A hacker, who claimed to be a member of the famous group, “Anonymous” demanded $50,000 in order to keep Symantec source code private, cnet reported. Symantec confirmed the extortion attempt, which started this January.

Apparently, the hacker was communicating with Sam Thomas, a Symantec staff. The conversation begun on January 18, and it ended yesterday when the hacker released the source codes from pcAnywhere program. The negotiations were beneficial for Symantec as they had time to release patch update for pcAnywhere, Reuters reports.

In January, an individual claiming to be part of the ‘Anonymous’ group attempted to extort a payment from Symantec in exchange for not publicly posting stolen Symantec source code they claimed to have in their possession. Symantec conducted an internal investigation into this incident and also contacted law enforcement given the attempted extortion and apparent theft of intellectual property. The communications with the person(s) attempting to extort the payment from Symantec were part of the law enforcement investigation.
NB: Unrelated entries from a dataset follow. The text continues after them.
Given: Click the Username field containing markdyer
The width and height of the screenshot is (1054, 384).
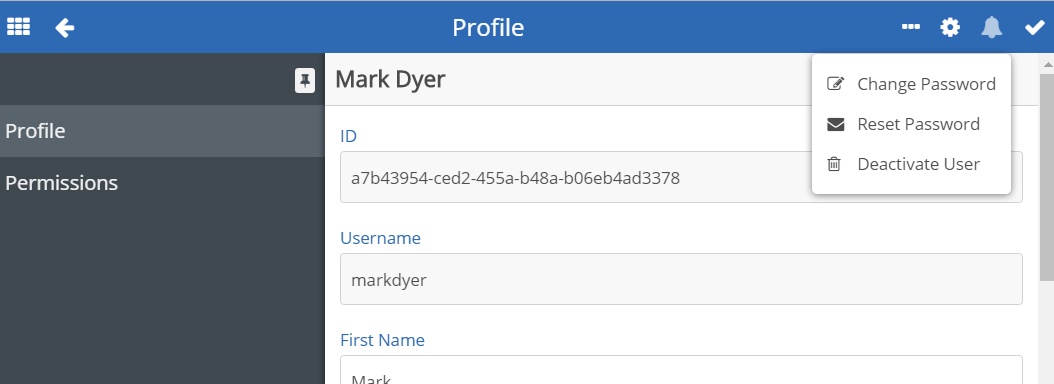Looking at the screenshot, I should point(681,279).

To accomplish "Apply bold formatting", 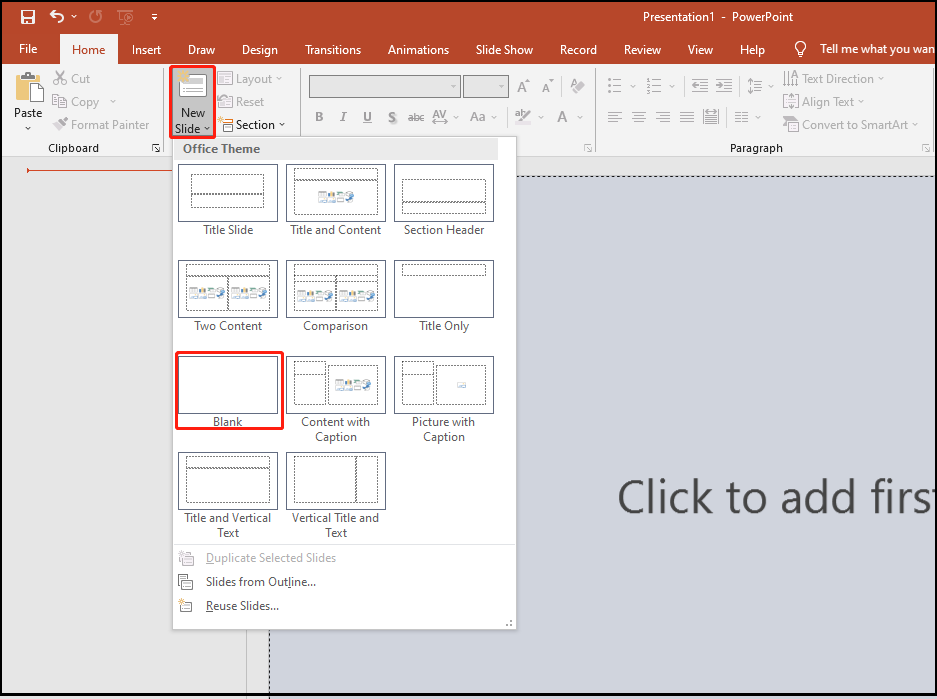I will 319,117.
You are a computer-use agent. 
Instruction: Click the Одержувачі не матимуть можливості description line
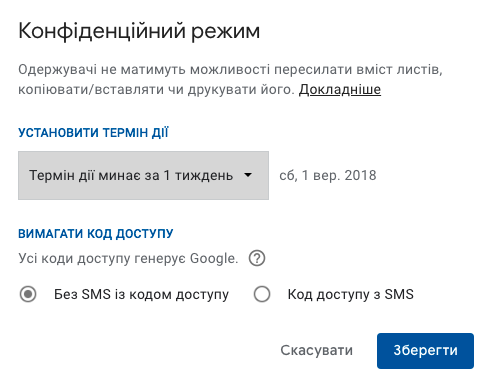pos(230,70)
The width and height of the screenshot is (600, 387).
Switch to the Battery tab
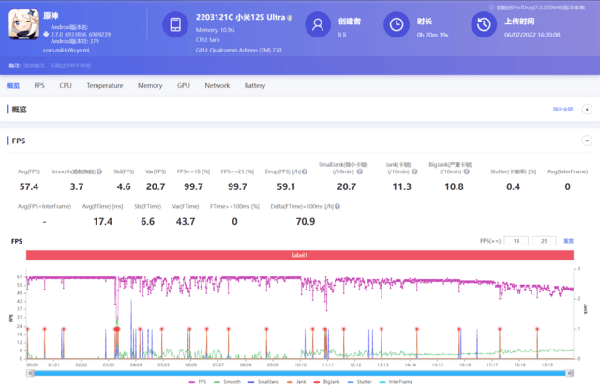click(x=255, y=85)
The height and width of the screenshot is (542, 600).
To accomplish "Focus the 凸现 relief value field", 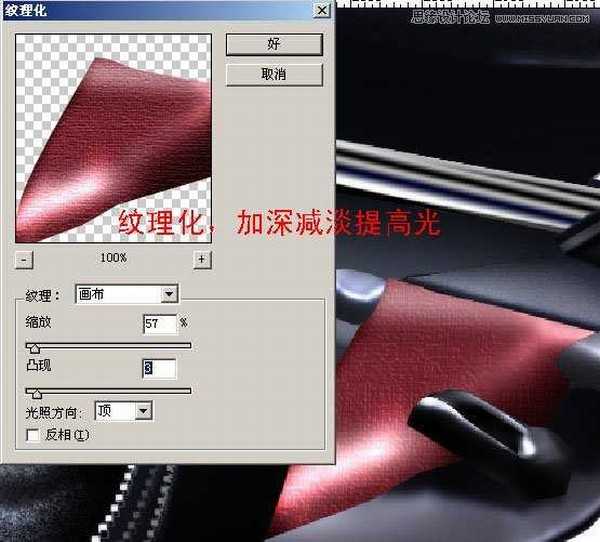I will [159, 369].
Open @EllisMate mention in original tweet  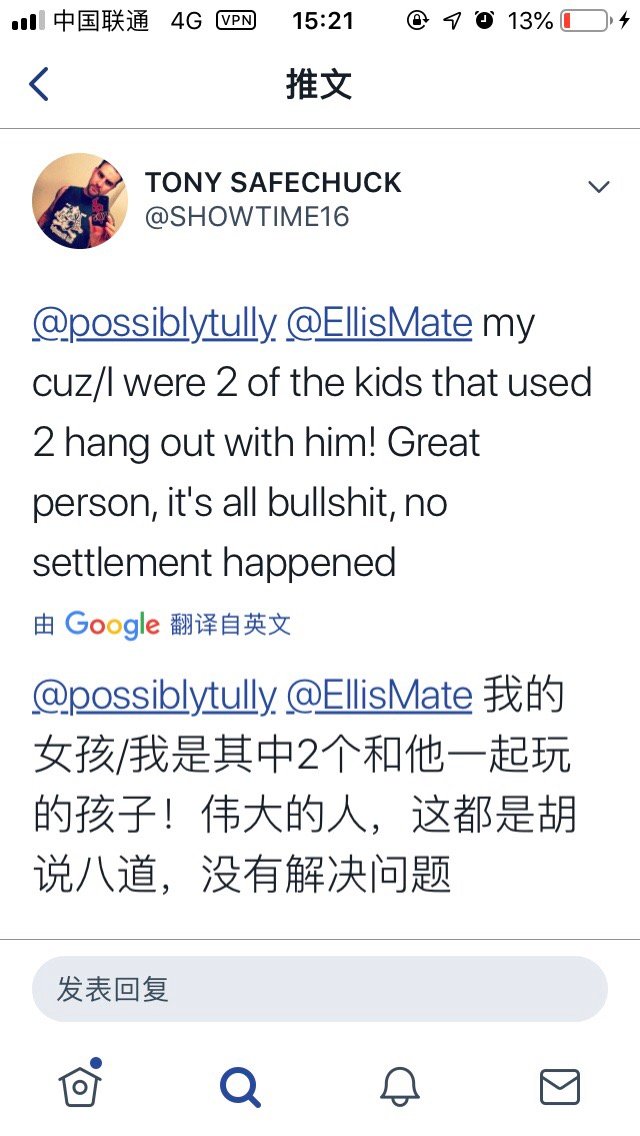click(379, 324)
Given that the investigation is still ongoing, we are not going to disclose the law enforcement agencies involved and have no additional information to provide.

Cris Paden, Symantec spokesman said:

Symantec was prepared for the code to be posted at some point and has developed and distributed a series of patches since January 23 to protect our users against known vulnerabilities.

This program enables one computer to remotely control and access another computer, establishing a one-to-one connection.

The hacker said that he always had in mind to release the source code for this program, while Symantec said “law enforcement had been directing its side of the talks.” It appears that law enforcement indeed took part into this conversation as they were trying to buy time and break down the amount of money into multiple payments, so that they can trace the hacker.

YamaTough hacker made the following statement to Reuters:

We tricked them into offering us a bribe so we could humiliate them.

Symantec previously confirmed that the hackers found a breach inside their system in 2006 and took the source codes from several products.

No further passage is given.